Definition of baseline characteristics
Baseline characteristics of the full MS patient population were defined based on the 6 months immediately preceding first MS diagnosis. For those who received an MS diagnosis during the first 6 months enrolled, baseline characteristics were obtained based on the first 6 months of enrollment. Baseline characteristics for each drug initiator group were calculated based on the 6 months immediately preceding study drug initiation (the baseline period). The authors classified patients with respect to age, gender, region of the US, type of health plan, and prior treatment with drugs for MS during the baseline period. For the prior MS drug exposure, in addition to examining use of the specific study drugs, use of natalizumab was also included. Natalizumab is also indicated for treatment of MS but was infrequently used in this population and so was not included as one of the primary study drugs of interest.
Outcome ascertainment
Patients were followed until disenrollment from the health plan or database cutoff (December 31, 2006) for each outcome. Treatment discontinuation was defined as a gap in exposure to the initial MS drug of at least 90 days (e.g., a gap of at least 90 days following the date when the medication should next have been dispensed or administered). The date of discontinuation was calculated as the date when the medication should next have been dispensed or administered plus 90 days. A switch was defined as a discontinuation of the initial drug, with the start of a new MS medication occurring after the date of last dispensing or administration of the initial drug, and no later than the date of discontinuation of the initial drug. Time to switch/discontinuation was calculated as the date of switch or discontinuation minus the start date of the initial drug.

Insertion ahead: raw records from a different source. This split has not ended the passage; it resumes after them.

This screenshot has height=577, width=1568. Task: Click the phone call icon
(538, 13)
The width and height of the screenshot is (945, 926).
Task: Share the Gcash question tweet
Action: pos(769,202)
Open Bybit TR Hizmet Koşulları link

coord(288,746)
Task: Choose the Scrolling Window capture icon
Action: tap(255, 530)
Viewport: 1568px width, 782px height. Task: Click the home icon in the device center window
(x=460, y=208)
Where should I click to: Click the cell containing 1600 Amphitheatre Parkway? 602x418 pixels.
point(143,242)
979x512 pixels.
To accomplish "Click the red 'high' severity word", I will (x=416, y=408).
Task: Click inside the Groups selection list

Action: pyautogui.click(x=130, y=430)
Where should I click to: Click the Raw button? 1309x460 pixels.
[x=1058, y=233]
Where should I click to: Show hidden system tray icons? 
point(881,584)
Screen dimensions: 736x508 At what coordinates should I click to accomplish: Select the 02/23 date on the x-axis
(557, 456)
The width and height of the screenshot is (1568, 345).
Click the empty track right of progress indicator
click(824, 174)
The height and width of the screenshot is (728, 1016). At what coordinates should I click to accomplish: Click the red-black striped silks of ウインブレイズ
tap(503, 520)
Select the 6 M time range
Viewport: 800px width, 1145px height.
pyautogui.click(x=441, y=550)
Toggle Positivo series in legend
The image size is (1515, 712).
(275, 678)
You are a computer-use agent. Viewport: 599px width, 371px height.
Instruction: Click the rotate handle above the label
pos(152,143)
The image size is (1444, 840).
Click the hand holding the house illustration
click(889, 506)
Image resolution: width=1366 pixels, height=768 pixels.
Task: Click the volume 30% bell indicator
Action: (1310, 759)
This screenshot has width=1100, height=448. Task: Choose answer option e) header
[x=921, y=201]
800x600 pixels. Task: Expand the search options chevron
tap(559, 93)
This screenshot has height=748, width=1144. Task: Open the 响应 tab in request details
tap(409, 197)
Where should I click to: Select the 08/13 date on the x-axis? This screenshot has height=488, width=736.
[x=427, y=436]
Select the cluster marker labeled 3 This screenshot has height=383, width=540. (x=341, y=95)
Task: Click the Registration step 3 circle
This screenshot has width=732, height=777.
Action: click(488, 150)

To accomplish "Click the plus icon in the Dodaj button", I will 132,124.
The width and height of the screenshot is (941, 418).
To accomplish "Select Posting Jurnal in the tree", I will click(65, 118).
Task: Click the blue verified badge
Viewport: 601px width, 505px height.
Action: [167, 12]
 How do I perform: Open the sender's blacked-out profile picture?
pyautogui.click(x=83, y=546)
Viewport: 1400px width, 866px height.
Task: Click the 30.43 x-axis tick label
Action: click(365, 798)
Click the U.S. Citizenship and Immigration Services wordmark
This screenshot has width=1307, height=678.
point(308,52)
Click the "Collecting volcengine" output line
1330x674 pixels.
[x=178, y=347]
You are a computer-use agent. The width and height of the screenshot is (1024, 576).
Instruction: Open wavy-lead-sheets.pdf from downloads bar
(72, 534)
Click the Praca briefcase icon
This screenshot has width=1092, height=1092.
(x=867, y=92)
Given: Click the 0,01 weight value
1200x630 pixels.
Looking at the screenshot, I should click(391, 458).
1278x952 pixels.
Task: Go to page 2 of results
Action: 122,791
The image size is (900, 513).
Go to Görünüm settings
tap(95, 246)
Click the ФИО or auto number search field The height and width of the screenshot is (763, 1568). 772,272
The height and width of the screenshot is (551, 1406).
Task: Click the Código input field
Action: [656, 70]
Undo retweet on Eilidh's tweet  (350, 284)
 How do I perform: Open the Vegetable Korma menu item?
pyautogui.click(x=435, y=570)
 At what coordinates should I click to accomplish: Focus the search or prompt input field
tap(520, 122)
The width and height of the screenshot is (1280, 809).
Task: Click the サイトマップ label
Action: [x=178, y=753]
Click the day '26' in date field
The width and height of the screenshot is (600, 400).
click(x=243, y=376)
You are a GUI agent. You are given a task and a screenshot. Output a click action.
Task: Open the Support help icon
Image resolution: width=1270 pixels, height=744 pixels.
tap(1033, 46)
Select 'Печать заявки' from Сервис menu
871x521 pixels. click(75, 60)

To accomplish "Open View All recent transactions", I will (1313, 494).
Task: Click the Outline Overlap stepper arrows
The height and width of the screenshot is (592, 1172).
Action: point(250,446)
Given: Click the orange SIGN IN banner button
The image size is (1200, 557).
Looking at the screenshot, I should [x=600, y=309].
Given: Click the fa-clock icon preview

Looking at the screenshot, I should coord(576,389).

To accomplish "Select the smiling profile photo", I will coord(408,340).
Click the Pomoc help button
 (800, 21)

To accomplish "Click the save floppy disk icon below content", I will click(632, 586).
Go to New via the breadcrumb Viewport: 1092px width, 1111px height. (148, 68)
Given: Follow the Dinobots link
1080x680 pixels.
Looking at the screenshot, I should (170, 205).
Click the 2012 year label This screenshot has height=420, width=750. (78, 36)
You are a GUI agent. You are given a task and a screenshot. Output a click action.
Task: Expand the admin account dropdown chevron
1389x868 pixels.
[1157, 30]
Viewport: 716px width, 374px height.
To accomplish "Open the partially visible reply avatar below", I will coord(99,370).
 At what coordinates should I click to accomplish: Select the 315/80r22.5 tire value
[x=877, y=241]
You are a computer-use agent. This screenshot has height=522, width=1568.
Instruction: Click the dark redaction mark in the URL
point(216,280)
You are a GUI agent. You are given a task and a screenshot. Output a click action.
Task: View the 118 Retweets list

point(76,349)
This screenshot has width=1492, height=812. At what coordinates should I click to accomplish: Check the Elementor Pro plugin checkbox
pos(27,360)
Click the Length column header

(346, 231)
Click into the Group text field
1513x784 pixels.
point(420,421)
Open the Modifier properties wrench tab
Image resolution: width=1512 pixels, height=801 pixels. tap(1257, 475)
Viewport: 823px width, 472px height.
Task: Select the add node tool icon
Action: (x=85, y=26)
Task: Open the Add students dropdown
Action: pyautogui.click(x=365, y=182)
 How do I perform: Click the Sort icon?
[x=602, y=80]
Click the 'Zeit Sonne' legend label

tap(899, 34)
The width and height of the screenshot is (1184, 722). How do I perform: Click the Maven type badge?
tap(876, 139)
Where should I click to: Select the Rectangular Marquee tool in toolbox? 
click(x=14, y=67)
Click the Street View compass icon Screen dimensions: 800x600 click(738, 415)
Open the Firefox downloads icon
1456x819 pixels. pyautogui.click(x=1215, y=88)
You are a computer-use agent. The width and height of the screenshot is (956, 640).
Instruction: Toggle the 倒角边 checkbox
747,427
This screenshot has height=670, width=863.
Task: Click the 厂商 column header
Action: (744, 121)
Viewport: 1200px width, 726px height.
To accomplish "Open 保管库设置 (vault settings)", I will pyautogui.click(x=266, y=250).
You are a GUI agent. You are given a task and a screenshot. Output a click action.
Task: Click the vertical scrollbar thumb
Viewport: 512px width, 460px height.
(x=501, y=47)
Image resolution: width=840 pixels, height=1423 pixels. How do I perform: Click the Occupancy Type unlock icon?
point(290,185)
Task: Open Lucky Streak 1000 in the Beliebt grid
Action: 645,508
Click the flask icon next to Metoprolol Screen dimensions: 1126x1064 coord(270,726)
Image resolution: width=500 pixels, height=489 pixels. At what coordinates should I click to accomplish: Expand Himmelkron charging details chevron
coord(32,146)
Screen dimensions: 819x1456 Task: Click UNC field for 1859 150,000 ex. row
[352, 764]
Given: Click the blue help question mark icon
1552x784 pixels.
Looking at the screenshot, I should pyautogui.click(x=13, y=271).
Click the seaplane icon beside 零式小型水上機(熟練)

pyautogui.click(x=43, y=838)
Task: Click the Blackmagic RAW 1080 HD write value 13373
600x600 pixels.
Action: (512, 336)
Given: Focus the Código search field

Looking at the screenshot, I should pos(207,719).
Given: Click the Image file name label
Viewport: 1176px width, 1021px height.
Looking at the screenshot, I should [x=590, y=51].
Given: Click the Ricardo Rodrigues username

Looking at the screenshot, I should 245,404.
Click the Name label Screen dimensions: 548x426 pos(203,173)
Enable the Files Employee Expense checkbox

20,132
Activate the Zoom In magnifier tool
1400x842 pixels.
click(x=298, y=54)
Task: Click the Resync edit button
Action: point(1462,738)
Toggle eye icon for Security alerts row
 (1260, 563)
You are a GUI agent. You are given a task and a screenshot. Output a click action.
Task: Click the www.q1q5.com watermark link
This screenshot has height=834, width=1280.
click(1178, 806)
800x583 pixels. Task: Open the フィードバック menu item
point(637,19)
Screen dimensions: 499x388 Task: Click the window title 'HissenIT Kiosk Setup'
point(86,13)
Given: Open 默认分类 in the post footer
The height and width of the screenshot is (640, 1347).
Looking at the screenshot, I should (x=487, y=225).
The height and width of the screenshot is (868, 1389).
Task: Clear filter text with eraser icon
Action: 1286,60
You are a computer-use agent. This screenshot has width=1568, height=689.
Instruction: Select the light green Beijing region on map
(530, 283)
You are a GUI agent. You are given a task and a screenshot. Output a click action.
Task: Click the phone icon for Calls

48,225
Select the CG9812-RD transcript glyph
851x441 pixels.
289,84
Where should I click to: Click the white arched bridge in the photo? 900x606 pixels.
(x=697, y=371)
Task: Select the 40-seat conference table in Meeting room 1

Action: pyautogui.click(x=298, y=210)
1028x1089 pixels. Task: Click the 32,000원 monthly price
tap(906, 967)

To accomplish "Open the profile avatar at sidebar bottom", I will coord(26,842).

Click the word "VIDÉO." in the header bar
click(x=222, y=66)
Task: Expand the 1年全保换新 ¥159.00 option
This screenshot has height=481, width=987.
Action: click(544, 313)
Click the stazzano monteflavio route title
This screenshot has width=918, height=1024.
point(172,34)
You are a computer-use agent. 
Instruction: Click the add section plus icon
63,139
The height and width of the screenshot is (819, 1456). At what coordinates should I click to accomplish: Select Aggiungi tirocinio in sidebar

Medical costs associated with switching/discontinuing were calculated based on the 18 months following first switch or discontinuation, and on a randomly selected 18-month period after study drug initiation for those who did not switch or discontinue. For patients who had less than 18 total months of follow-up after switch or discontinuation, the costs were extrapolated to an 18-month total (e.g., costs for a patient with 9 months of follow-up post-switch or discontinuation would have been doubled). Medical costs associated with MS (i.e., with an MS diagnosis on the claim) and total medical costs regardless of diagnosis were summed for each patient and were broken out into outpatient, emergency room, inpatient, MRI, and pharmacy drug costs. All costs were adjusted to 2006 US dollars.
Analysis
The authors examined each baseline characteristic for the full MS patient population and separately for initiators of interferon-β1a IM, interferon-β1b SC, glatiramer acetate, and interferon-β1a SC. Time to first treatment switch and time to discontinuation of all MS treatment were compared among drug groups using Cox proportional hazards regression models, censoring patients without an event at disenrollment or study end. Costs associated with switching or discontinuing treatment, in categories of total, outpatient, MRI, emergency room, inpatient, and drug were tabulated for those who switched or discontinued and those who remained on the initial treatment, with predictors of total medical costs identified using linear regression analyses, adjusting for relevant baseline characteristics.
Results
The search for patients with a diagnosis of MS and at least 2 years of enrollment with no more than a 2-month gap during enrollment identified a total of 27,513 patients. Applying the criteria for identifying new drug initiators, the authors found 2,019 patients initiating interferon-β1a IM, 576 on interferon-β1b SC, 2,081 on glatiramer acetate, and 1,096 on interferon-β1a SC. The remaining 21,741 patients did not qualify as initiators of one of the study drugs but were followed as part of the full MS cohort.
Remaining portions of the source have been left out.